Panayiotopoulos syndrome presenting with status epilepticus and cardiorespiratory arrest: a case report.

Panayiotopoulos syndrome is early-onset benign childhood epilepsy, now classified as an electroclinical syndrome. The original description in 1989 focused on the triad of nocturnal seizures, tonic eye deviation, and vomiting. With available data from the long-term studies, a wide variety of manifestations have been described, with recognition of autonomic features as being the most prominent aspect of this epilepsy. The presenting symptoms are usually focal seizures comprising autonomic symptoms and/or behavioral changes. Majority of these seizures are in sleep, with half of the seizures progressing to become secondarily generalized. Occasionally, these seizures can present with prominent autonomic features such as ictal vomiting, pallor, flushing/cyanosis, and tachycardia with prolonged thermoregulatory changes lasting for hours, constituting autonomic status epilepticus. Recovery from this autonomic status epilepticus is within hours and is always complete.

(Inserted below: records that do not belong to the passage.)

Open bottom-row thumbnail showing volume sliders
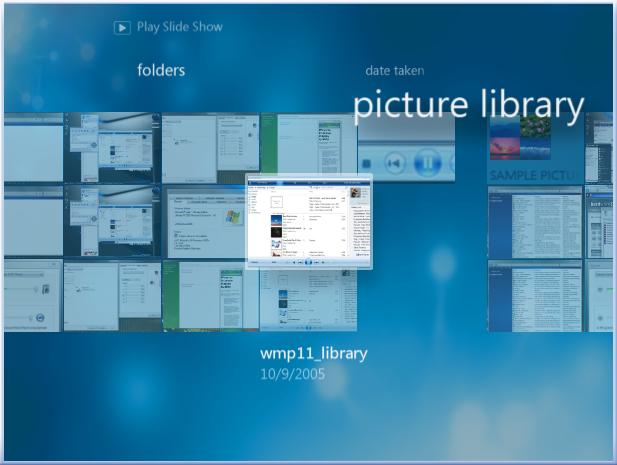The height and width of the screenshot is (465, 617). (x=32, y=296)
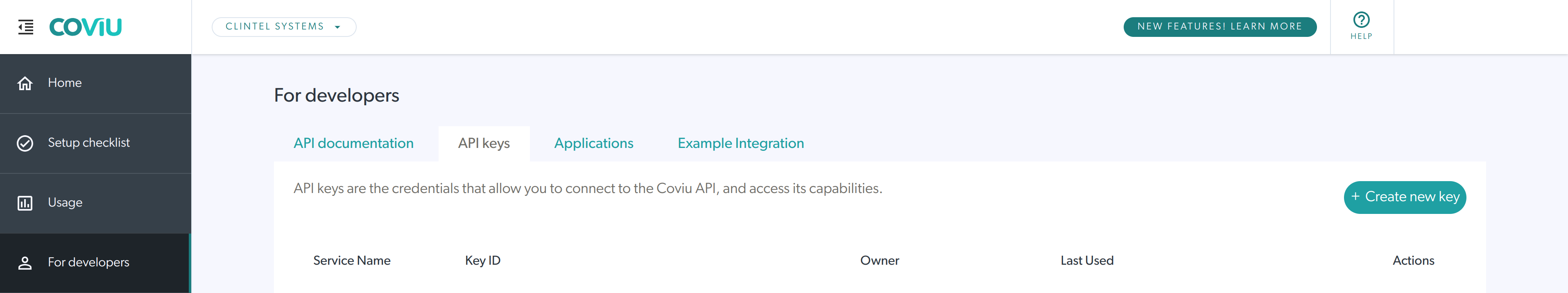Collapse the sidebar menu icon

(25, 27)
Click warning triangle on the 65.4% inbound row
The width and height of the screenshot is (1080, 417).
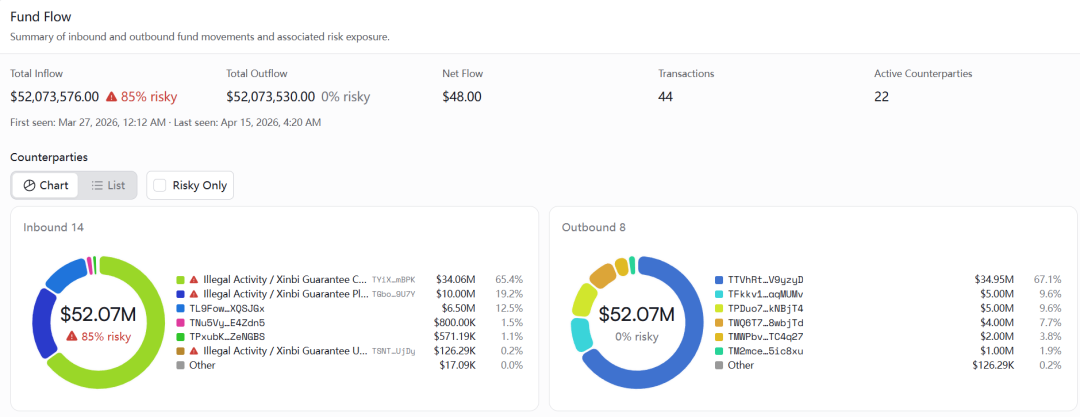194,279
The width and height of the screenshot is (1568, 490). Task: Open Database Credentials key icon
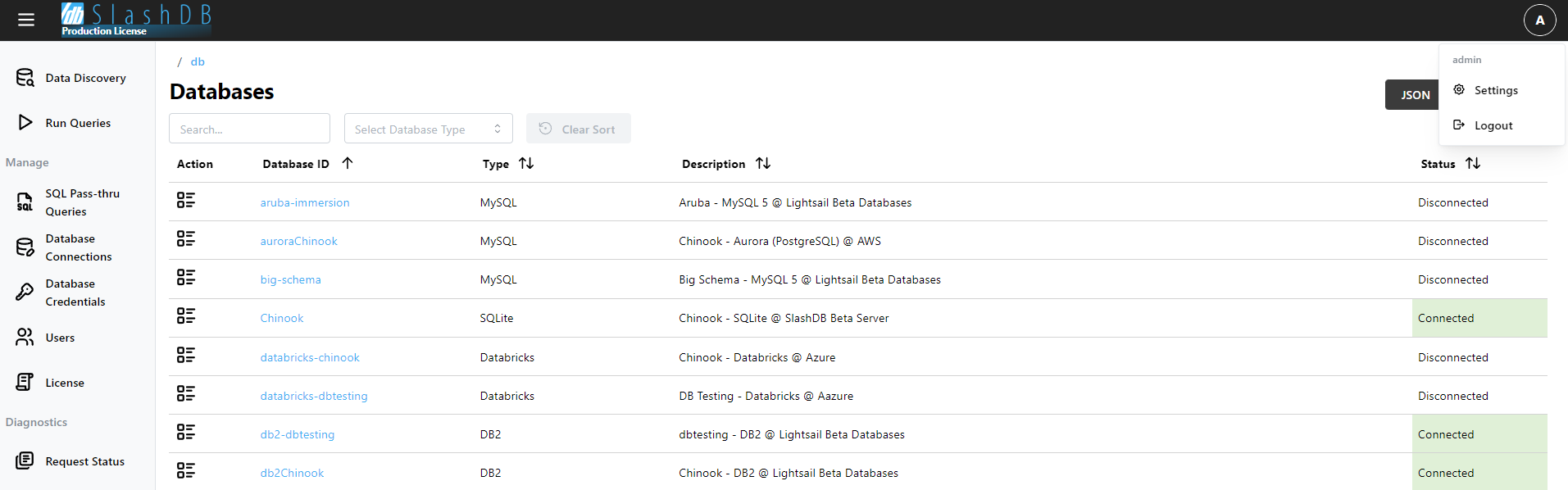point(25,293)
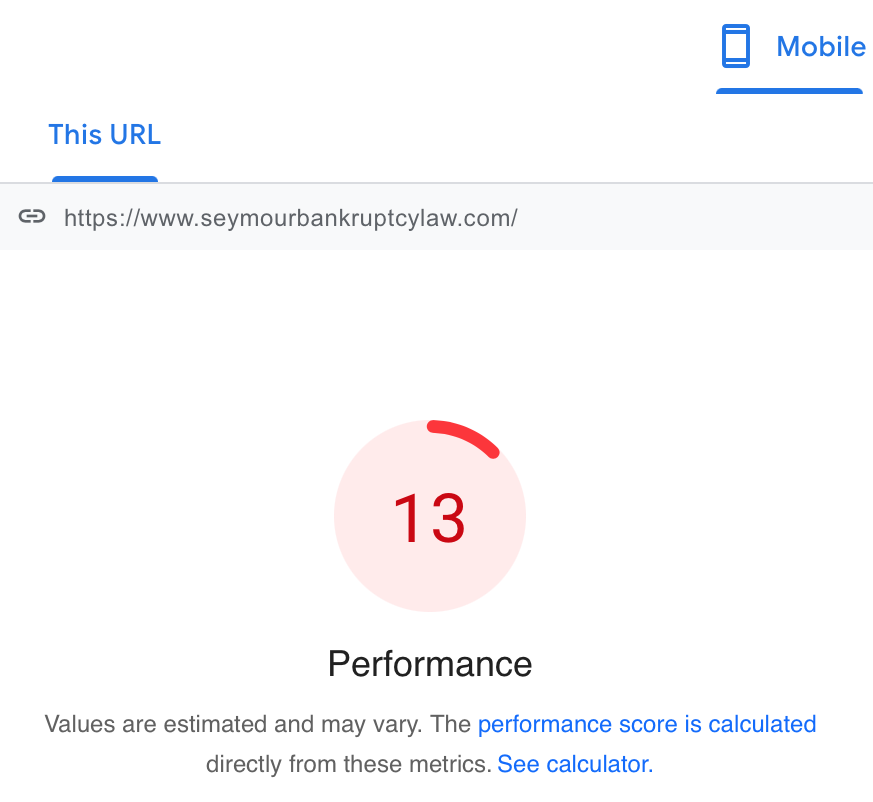Click the chain link icon beside URL

32,216
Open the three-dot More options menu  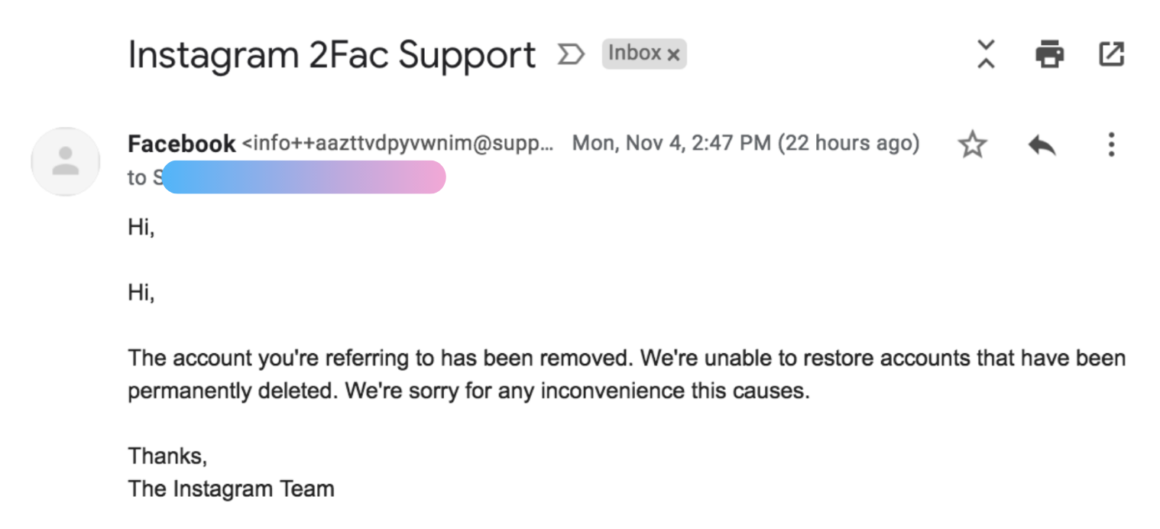click(1110, 145)
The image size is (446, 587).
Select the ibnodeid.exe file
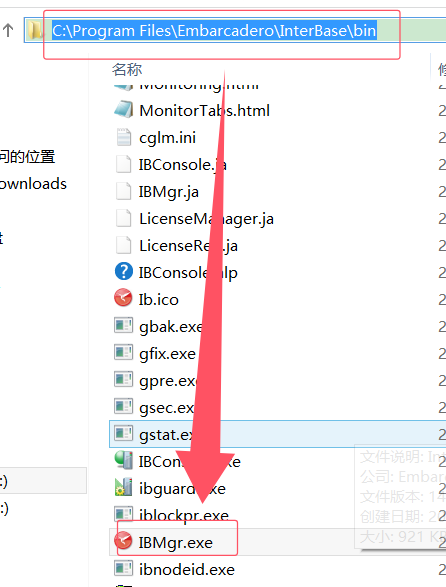[187, 569]
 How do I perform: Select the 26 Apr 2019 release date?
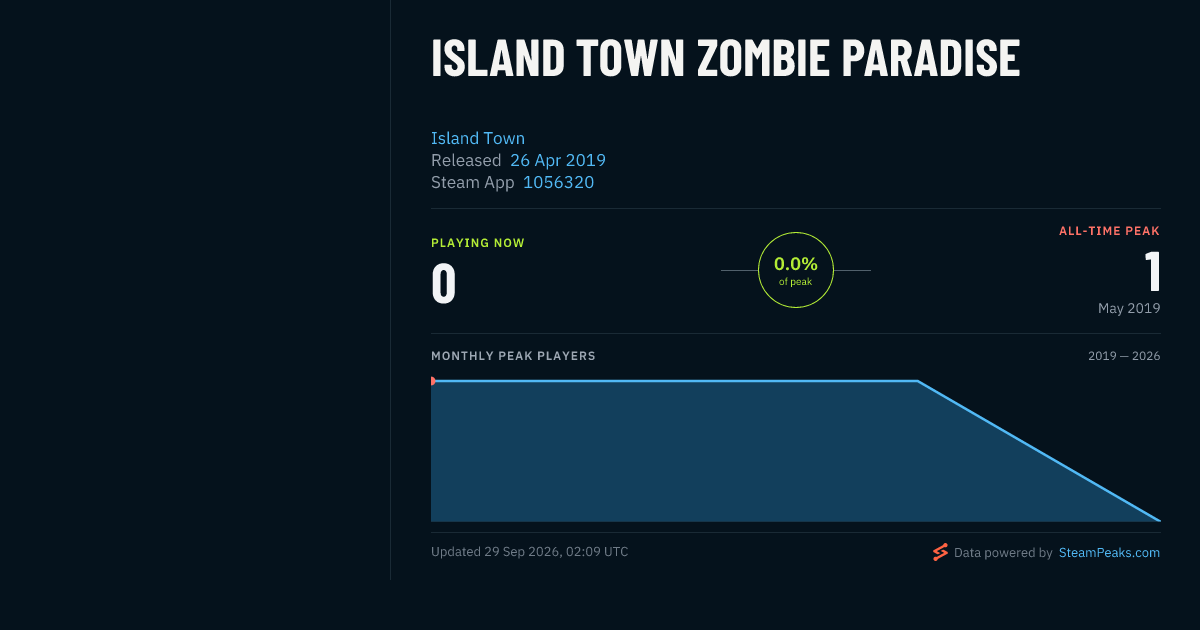point(558,160)
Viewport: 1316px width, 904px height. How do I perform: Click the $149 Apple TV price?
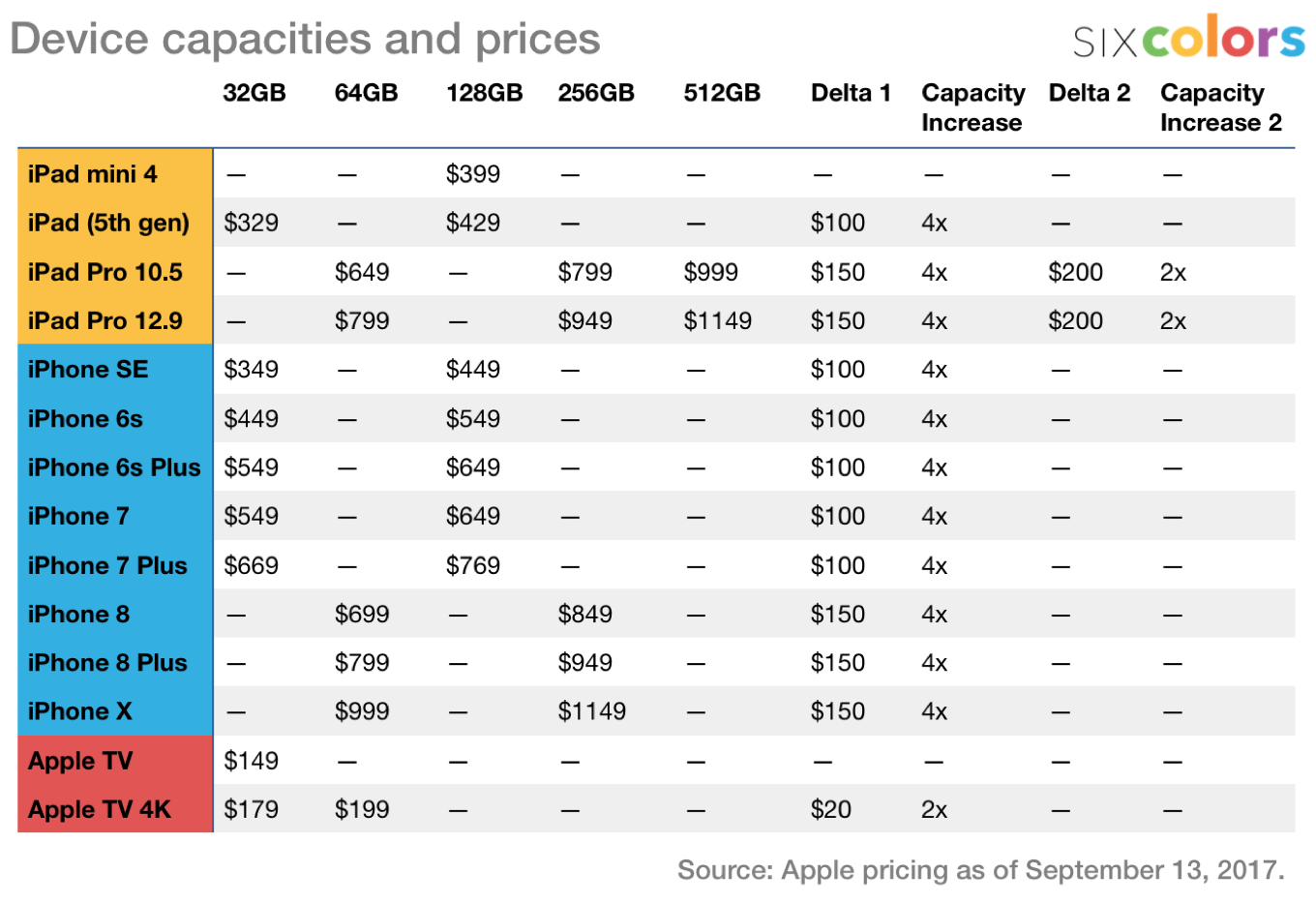(252, 761)
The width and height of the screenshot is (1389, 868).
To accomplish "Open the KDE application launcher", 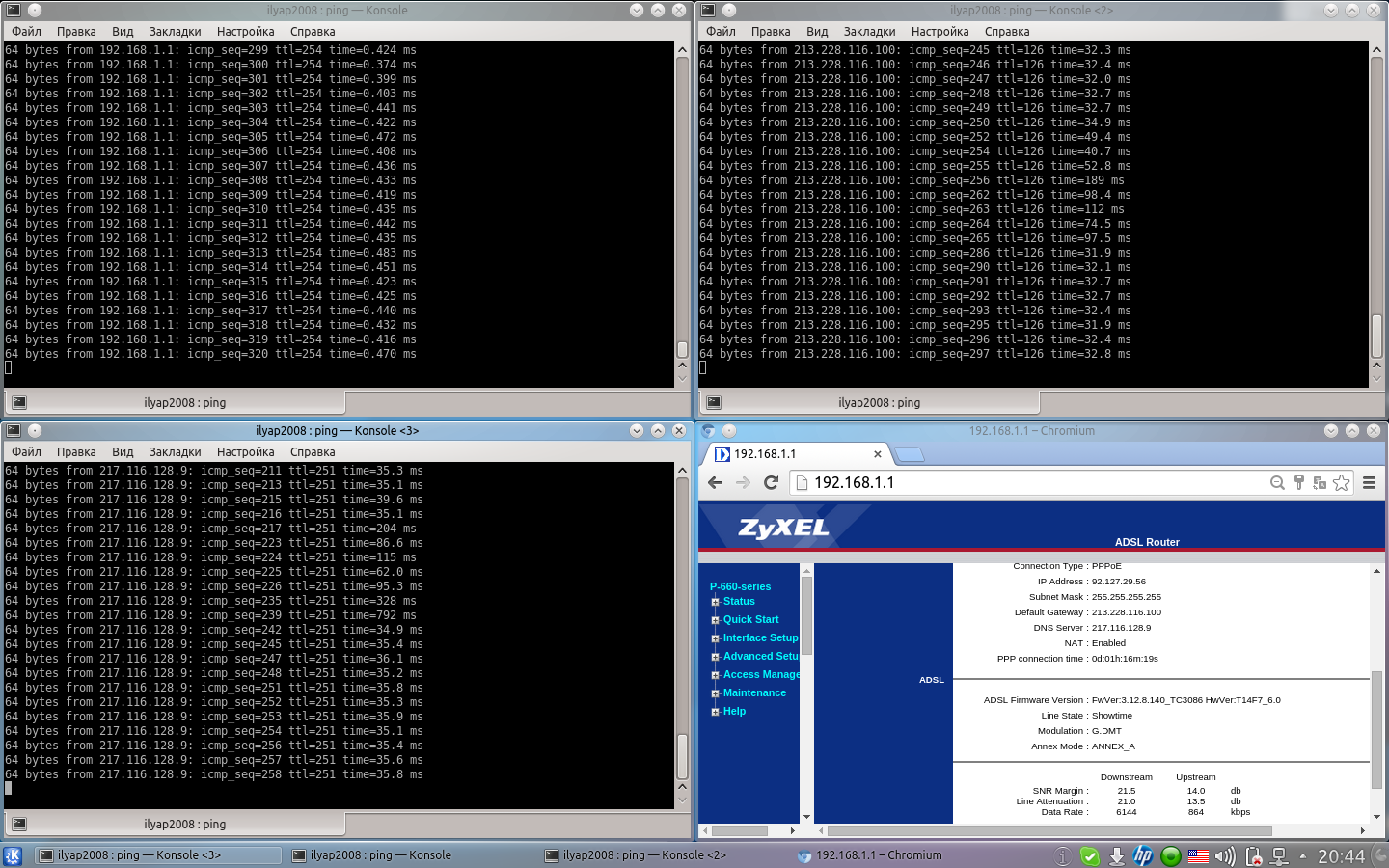I will tap(14, 855).
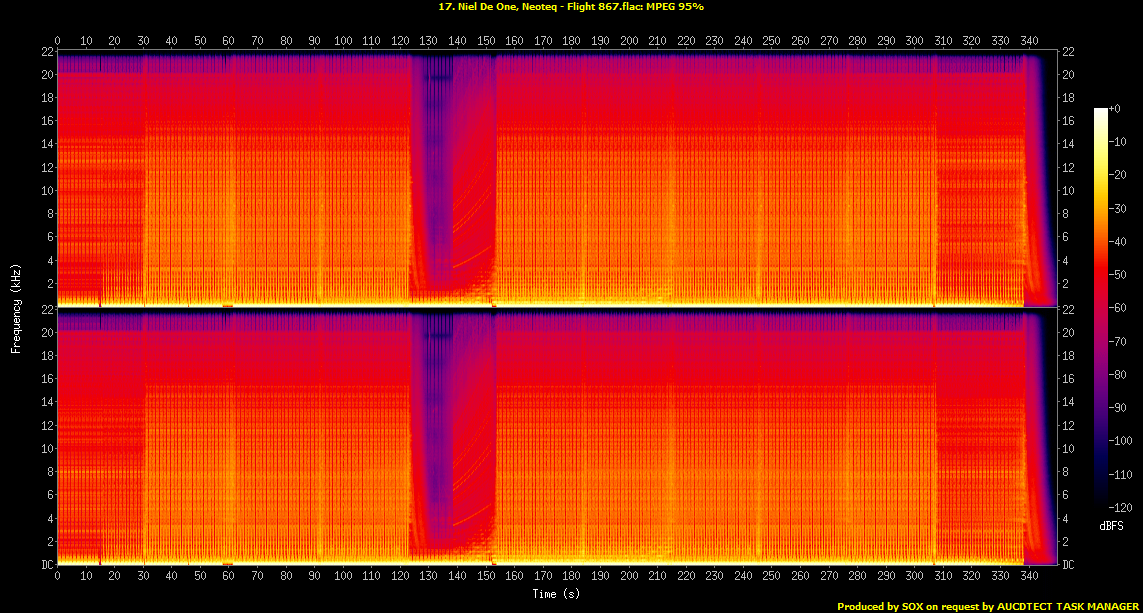The width and height of the screenshot is (1143, 613).
Task: Click the 130 second mark on top time axis
Action: (x=429, y=42)
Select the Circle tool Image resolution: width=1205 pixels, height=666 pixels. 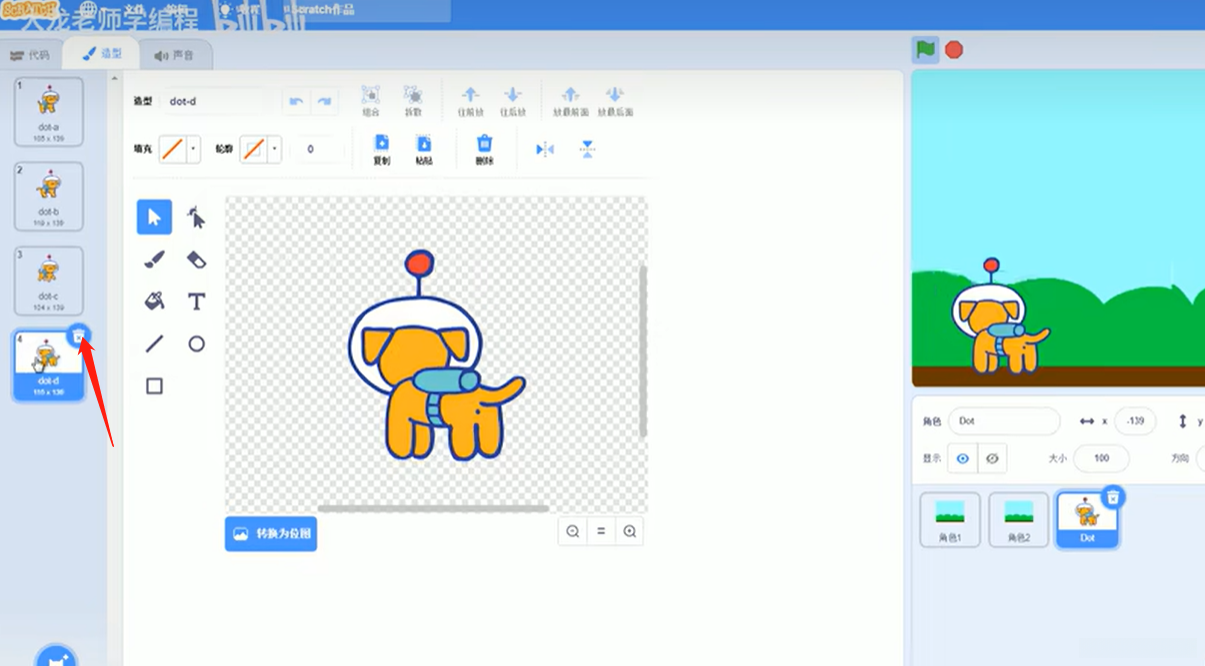pos(196,344)
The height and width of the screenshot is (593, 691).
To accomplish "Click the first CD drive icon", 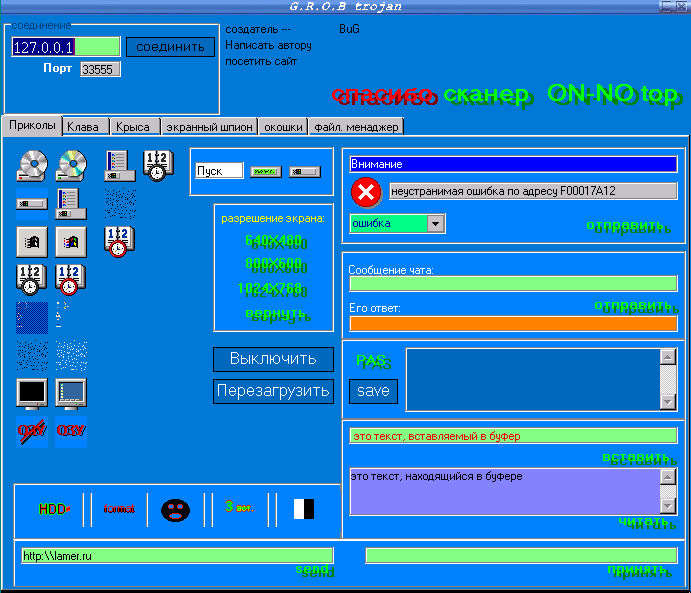I will coord(32,163).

Autonomic status epilepticus has been previously reported in this epilepsy syndrome, but ictal cardiorespiratory arrest is extremely rare, with only 4 cases being reported in literature. All 4 cases reported in literature recovered spontaneously and did not require resuscitation. Here we present a 3½-year-old male child with Panayiotopoulos syndrome who presented with status epilepticus and ictal cardiorespiratory arrest requiring cardiopulmonary resuscitation for revival.